<<<<

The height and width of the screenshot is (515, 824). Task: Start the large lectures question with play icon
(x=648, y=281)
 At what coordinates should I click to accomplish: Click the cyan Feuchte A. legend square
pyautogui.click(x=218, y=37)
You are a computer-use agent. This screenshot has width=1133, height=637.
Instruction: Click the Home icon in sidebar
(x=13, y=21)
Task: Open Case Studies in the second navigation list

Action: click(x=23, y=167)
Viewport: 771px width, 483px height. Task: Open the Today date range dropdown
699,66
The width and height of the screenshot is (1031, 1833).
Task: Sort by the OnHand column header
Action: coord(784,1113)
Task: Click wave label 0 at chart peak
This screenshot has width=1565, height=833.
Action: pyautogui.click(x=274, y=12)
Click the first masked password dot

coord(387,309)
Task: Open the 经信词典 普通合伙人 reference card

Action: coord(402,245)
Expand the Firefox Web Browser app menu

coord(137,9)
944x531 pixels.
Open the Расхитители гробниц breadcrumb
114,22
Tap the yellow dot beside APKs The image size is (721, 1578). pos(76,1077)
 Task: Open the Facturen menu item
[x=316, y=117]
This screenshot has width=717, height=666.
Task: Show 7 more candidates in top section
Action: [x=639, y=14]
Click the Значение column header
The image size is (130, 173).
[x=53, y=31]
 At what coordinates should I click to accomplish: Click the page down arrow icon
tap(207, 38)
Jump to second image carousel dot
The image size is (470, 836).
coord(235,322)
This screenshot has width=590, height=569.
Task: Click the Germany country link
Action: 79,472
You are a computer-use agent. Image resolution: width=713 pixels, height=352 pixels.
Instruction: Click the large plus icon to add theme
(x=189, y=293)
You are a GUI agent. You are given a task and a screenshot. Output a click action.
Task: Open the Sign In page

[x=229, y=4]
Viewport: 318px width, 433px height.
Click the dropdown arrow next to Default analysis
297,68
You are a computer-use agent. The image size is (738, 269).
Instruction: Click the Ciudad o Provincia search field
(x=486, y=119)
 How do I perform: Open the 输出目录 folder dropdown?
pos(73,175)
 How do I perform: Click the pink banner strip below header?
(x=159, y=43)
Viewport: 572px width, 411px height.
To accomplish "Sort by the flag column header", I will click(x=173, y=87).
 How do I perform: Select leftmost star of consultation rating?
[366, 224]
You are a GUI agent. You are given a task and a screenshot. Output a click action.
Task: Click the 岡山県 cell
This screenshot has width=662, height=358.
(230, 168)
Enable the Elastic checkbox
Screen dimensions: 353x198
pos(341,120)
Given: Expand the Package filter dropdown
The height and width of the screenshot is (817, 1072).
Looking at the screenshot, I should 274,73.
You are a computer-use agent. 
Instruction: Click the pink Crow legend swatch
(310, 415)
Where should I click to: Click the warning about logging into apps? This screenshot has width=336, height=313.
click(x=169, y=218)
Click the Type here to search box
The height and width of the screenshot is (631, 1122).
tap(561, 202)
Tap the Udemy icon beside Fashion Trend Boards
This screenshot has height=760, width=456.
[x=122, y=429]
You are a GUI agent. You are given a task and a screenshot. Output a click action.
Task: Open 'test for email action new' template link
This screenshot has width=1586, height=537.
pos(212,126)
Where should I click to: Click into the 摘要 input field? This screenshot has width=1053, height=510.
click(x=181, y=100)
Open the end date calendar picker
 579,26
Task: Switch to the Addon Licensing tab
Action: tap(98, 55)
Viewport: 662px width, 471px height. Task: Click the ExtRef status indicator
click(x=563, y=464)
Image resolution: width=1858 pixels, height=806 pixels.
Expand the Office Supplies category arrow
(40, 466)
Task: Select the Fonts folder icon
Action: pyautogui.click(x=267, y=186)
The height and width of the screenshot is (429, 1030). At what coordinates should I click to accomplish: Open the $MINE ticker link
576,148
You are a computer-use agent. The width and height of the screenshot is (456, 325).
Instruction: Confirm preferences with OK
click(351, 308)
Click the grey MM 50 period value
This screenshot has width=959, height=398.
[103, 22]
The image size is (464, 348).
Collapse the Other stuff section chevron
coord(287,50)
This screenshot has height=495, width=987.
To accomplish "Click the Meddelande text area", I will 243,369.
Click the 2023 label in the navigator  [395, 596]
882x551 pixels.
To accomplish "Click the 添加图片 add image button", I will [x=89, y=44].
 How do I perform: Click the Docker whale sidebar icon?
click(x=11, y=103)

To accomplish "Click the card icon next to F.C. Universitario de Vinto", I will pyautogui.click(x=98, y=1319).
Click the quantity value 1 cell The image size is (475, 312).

>>>>

*DIRECTIONS*: Every line above is to be transcribed exactly, with nothing missed.

*YOUR SOLUTION*:
The height and width of the screenshot is (515, 824). Task: Start the large lectures question with play icon
(x=648, y=281)
 At what coordinates should I click to accomplish: Click the cyan Feuchte A. legend square
pyautogui.click(x=218, y=37)
You are a computer-use agent. This screenshot has width=1133, height=637.
Instruction: Click the Home icon in sidebar
(x=13, y=21)
Task: Open Case Studies in the second navigation list

Action: click(x=23, y=167)
Viewport: 771px width, 483px height. Task: Open the Today date range dropdown
699,66
The width and height of the screenshot is (1031, 1833).
Task: Sort by the OnHand column header
Action: coord(784,1113)
Task: Click wave label 0 at chart peak
This screenshot has width=1565, height=833.
Action: pyautogui.click(x=274, y=12)
Click the first masked password dot

coord(387,309)
Task: Open the 经信词典 普通合伙人 reference card

Action: coord(402,245)
Expand the Firefox Web Browser app menu

coord(137,9)
944x531 pixels.
Open the Расхитители гробниц breadcrumb
114,22
Tap the yellow dot beside APKs The image size is (721, 1578). pos(76,1077)
 Task: Open the Facturen menu item
[x=316, y=117]
This screenshot has width=717, height=666.
Task: Show 7 more candidates in top section
Action: [x=639, y=14]
Click the Значение column header
The image size is (130, 173).
[x=53, y=31]
 At what coordinates should I click to accomplish: Click the page down arrow icon
tap(207, 38)
Jump to second image carousel dot
The image size is (470, 836).
coord(235,322)
This screenshot has width=590, height=569.
Task: Click the Germany country link
Action: 79,472
You are a computer-use agent. Image resolution: width=713 pixels, height=352 pixels.
Instruction: Click the large plus icon to add theme
(x=189, y=293)
You are a GUI agent. You are given a task and a screenshot. Output a click action.
Task: Open the Sign In page

[x=229, y=4]
Viewport: 318px width, 433px height.
Click the dropdown arrow next to Default analysis
297,68
You are a computer-use agent. The image size is (738, 269).
Instruction: Click the Ciudad o Provincia search field
(x=486, y=119)
 How do I perform: Open the 输出目录 folder dropdown?
pos(73,175)
 How do I perform: Click the pink banner strip below header?
(x=159, y=43)
Viewport: 572px width, 411px height.
To accomplish "Sort by the flag column header", I will click(x=173, y=87).
 How do I perform: Select leftmost star of consultation rating?
[366, 224]
You are a GUI agent. You are given a task and a screenshot. Output a click action.
Task: Click the 岡山県 cell
This screenshot has width=662, height=358.
(230, 168)
Enable the Elastic checkbox
Screen dimensions: 353x198
pos(341,120)
Given: Expand the Package filter dropdown
The height and width of the screenshot is (817, 1072).
Looking at the screenshot, I should 274,73.
You are a computer-use agent. 
Instruction: Click the pink Crow legend swatch
(310, 415)
Where should I click to: Click the warning about logging into apps? This screenshot has width=336, height=313.
click(x=169, y=218)
Click the Type here to search box
The height and width of the screenshot is (631, 1122).
tap(561, 202)
Tap the Udemy icon beside Fashion Trend Boards
This screenshot has height=760, width=456.
[x=122, y=429]
You are a GUI agent. You are given a task and a screenshot. Output a click action.
Task: Open 'test for email action new' template link
This screenshot has width=1586, height=537.
pos(212,126)
Where should I click to: Click into the 摘要 input field? This screenshot has width=1053, height=510.
click(x=181, y=100)
Open the end date calendar picker
 579,26
Task: Switch to the Addon Licensing tab
Action: tap(98, 55)
Viewport: 662px width, 471px height. Task: Click the ExtRef status indicator
click(x=563, y=464)
Image resolution: width=1858 pixels, height=806 pixels.
Expand the Office Supplies category arrow
(40, 466)
Task: Select the Fonts folder icon
Action: pyautogui.click(x=267, y=186)
The height and width of the screenshot is (429, 1030). At what coordinates should I click to accomplish: Open the $MINE ticker link
576,148
You are a computer-use agent. The width and height of the screenshot is (456, 325).
Instruction: Confirm preferences with OK
click(351, 308)
Click the grey MM 50 period value
This screenshot has width=959, height=398.
[103, 22]
The image size is (464, 348).
Collapse the Other stuff section chevron
coord(287,50)
This screenshot has height=495, width=987.
To accomplish "Click the Meddelande text area", I will 243,369.
Click the 2023 label in the navigator  [395, 596]
882x551 pixels.
To accomplish "Click the 添加图片 add image button", I will [x=89, y=44].
 How do I perform: Click the Docker whale sidebar icon?
click(x=11, y=103)

To accomplish "Click the card icon next to F.C. Universitario de Vinto", I will pyautogui.click(x=98, y=1319).
Click the quantity value 1 cell The image size is (475, 312).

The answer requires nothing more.